調査・データ日本内航海運組合総連合会(内航総連)がまとめた2015年度上期の内航輸送実績は、前年同期実績を2.6%下回り、1億9443万7000トン(kl)となった。貨物船による輸送量は4.3%減の1億2412万2000トン。

鋼材は、自動車をはじめとした製造業向けや公共工事の減速から土木用を中心とする建設の需要が鈍く8.3%減少となった。原料は主力の石炭石はセメントの需要の落ち込みに伴う出荷不振で3.8%減少した。

燃料は5.6%増加。石炭は原発不稼働に伴う火力発電所向けの需要があったほか、西日本地区のLNG発電所のトラブルによる一時的な増加もあった。紙・パルプは6.7%減少。荷主メーカーの在庫調整が進展せず、生産調整が続いている。新聞用紙の販売不振などにより輸送量は低迷。

雑貨はエルニーニョ現象による九州地方の長梅雨、西日本地区の冷夏など平年よりも気温が低く推移し、梅雨明け後も気温が上がった日数が限られた結果、飲料や家電製品をはじめとする消費財の落ち込みがあった反面、8月に起きたフェリーの火災事故により、貨物の輸送を増便で対応したことで1.4%増加となった。

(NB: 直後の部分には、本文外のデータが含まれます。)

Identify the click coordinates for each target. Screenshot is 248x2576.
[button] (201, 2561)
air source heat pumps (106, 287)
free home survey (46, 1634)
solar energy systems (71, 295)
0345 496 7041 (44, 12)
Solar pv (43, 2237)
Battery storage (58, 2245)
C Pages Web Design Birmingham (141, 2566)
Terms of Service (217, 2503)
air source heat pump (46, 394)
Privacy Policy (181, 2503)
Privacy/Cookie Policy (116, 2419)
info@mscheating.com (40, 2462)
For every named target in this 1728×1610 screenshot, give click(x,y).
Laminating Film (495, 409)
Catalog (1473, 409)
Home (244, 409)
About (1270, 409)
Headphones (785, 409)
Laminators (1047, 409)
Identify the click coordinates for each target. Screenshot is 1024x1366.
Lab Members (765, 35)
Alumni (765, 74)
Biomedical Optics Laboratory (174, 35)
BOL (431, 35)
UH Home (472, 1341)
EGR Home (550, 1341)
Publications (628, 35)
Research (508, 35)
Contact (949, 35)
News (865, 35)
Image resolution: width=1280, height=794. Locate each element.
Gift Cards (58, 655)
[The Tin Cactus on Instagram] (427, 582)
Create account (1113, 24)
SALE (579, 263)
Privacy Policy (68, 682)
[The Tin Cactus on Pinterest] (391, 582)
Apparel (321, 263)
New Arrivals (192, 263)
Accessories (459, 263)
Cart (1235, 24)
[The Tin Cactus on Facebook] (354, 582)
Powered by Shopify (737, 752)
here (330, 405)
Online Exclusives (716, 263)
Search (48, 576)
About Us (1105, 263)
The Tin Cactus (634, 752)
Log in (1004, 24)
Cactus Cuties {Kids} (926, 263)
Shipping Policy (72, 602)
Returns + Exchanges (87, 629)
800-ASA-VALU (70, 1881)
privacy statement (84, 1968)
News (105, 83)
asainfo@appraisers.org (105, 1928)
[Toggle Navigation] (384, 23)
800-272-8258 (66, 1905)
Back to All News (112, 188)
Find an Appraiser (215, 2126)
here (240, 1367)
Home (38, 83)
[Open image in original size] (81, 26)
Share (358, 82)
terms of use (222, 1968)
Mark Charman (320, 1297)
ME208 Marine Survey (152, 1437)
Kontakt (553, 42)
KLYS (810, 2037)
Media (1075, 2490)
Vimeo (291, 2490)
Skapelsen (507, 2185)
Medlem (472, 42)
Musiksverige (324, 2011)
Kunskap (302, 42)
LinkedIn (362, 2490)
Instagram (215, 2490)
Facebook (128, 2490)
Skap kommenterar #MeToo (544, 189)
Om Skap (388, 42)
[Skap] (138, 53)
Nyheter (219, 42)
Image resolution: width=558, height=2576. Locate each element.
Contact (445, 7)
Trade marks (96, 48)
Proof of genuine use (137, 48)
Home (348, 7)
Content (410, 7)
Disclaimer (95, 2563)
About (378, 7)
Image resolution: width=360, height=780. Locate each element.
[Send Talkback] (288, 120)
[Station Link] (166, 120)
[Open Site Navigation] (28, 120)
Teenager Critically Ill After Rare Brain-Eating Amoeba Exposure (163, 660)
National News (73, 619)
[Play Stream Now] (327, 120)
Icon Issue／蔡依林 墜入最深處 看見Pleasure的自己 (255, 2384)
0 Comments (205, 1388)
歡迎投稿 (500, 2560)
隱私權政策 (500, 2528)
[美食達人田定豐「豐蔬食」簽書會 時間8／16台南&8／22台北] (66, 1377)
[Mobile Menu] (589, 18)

自動車は、3.8%減少。14年の消費税増税の駆け込み需要後の低迷があった。また、15年4月から軽自動車税が増税となったため駆け込み需要があったが、その後は販売台数が減少し続けたことが輸送量の減少に影響している。

セメントは公共工事などの不振から西日本地区を中心とする過剰在庫の影響で6.2%減少。このほか、穀物・肥料・飼料は9%減少、機械・プラントが17.4%減、砂・砂利・石材が14.6%減となった。

油送船による輸送量は0.5%増加の7031万5000トン(kl)となり、白油が1.2%増、ケミカルが4.5%増、特タン船が5%増加した一方、黒油が3.6%減、油脂が1.1%減少した。

黒油は西日本地区のLNG発電所のトラブルで増加した局面もあったが、電力需要の伸び悩みやLNG・石炭・水力発電などの他燃料へのシフト、夏季の低温、原発の再稼働があり減少となった。白油は転送需要が輸送量を下支えした。

ガソリンは価格の下落により国内販売量が14年よりも増加している。ケミカルは内需を背景にした市況の好転や円安による輸出の増加があった。特タン船はLPG、塩ビモノマー、エチレン、アスファルト、苛性ソーダの増加があった。ケミカルと同様に円安による好調な輸出が輸送にプラスとなった。